Correct Answer & Explanation

. Rigid cervical collar


Explanation

Type II odontoid fractures in the elderly (especially >80 years) present a difficult challenge. Halo vest immobilization is associated with unacceptably high morbidity and mortality (e.g., pneumonia, respiratory failure) and is contraindicated. Anterior screw fixation has a high failure rate in osteoporotic bone. For minimally displaced fractures in a frail elderly patient with severe comorbidities, a rigid cervical collar is increasingly recommended as initial management, accepting a high rate of fibrous nonunion which is generally well-tolerated and avoids perioperative risks.

Question 5039

Topic: 6. Spine

A 65-year-old female presents with a 2-year history of bilateral lower extremity heaviness and cramping that worsens with walking and improves when leaning over a shopping cart. She has failed 6 months of conservative management. MRI reveals severe L4-L5 spinal stenosis with a stable Grade I degenerative spondylolisthesis. According to the Spine Patient Outcomes Research Trial (SPORT), which of the following statements is true regarding her treatment options?

. Nonoperative treatment provides superior long-term functional outcomes compared to surgery
. Surgical decompression and fusion provides significantly greater improvement in pain and function compared to nonoperative treatment
. Surgical decompression alone without fusion is associated with the lowest risk of reoperation
. Patients treated with surgery have a higher mortality rate at 4 years compared to the nonoperative cohort
. Epidural steroid injections provide long-term symptomatic relief equivalent to surgical decompression

Correct Answer & Explanation

. Surgical decompression and fusion provides significantly greater improvement in pain and function compared to nonoperative treatment


Explanation

The SPORT trial for degenerative spondylolisthesis demonstrated that patients treated surgically (decompression and fusion) had significantly greater improvements in pain and function at 4 years (sustained at 8 years) compared to those treated nonoperatively. Historically, decompression alone in the setting of degenerative spondylolisthesis is associated with a higher risk of progressive instability and reoperation compared to decompression with fusion.

Question 5040

Topic: 6. Spine

A 54-year-old male with a history of intravenous drug use presents with severe mid-back pain, fevers, and new-onset lower extremity weakness (motor strength 3/5 bilaterally). His temperature is 38.9°C (102.0°F), ESR is 110 mm/hr, and CRP is 85 mg/L. MRI of the thoracic spine with gadolinium shows a posterior epidural fluid collection at T6-T8 compressing the spinal cord.

What is the most appropriate next step in management?

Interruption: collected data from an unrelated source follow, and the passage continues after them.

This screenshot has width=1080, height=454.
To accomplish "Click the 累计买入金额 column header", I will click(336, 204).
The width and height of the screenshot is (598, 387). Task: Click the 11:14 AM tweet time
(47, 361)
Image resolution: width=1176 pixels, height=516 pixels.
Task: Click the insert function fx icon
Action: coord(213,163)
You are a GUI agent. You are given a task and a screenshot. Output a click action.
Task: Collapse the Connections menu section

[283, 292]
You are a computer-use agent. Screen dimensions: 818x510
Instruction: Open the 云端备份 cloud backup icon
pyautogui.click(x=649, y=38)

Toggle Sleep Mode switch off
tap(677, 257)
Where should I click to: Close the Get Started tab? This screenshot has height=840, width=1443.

. CT-guided needle aspiration and initiation of culture-directed IV antibiotics
. Immediate initiation of broad-spectrum IV antibiotics and observation
. Urgent posterior decompressive laminectomy and debridement
. Anterior corpectomy and strut grafting
. Placement of a thoracic epidural drain

Correct Answer & Explanation

. Urgent posterior decompressive laminectomy and debridement


Explanation

This patient presents with a spinal epidural abscess and progressive neurologic deficits (lower extremity weakness). Medical management (IV antibiotics alone) is reserved for neurologically intact patients or those definitively unfit for surgery. In the presence of a progressive neurologic deficit and focal cord compression, urgent surgical decompression (via posterior laminectomy for a posterior abscess) and debridement is the standard of care.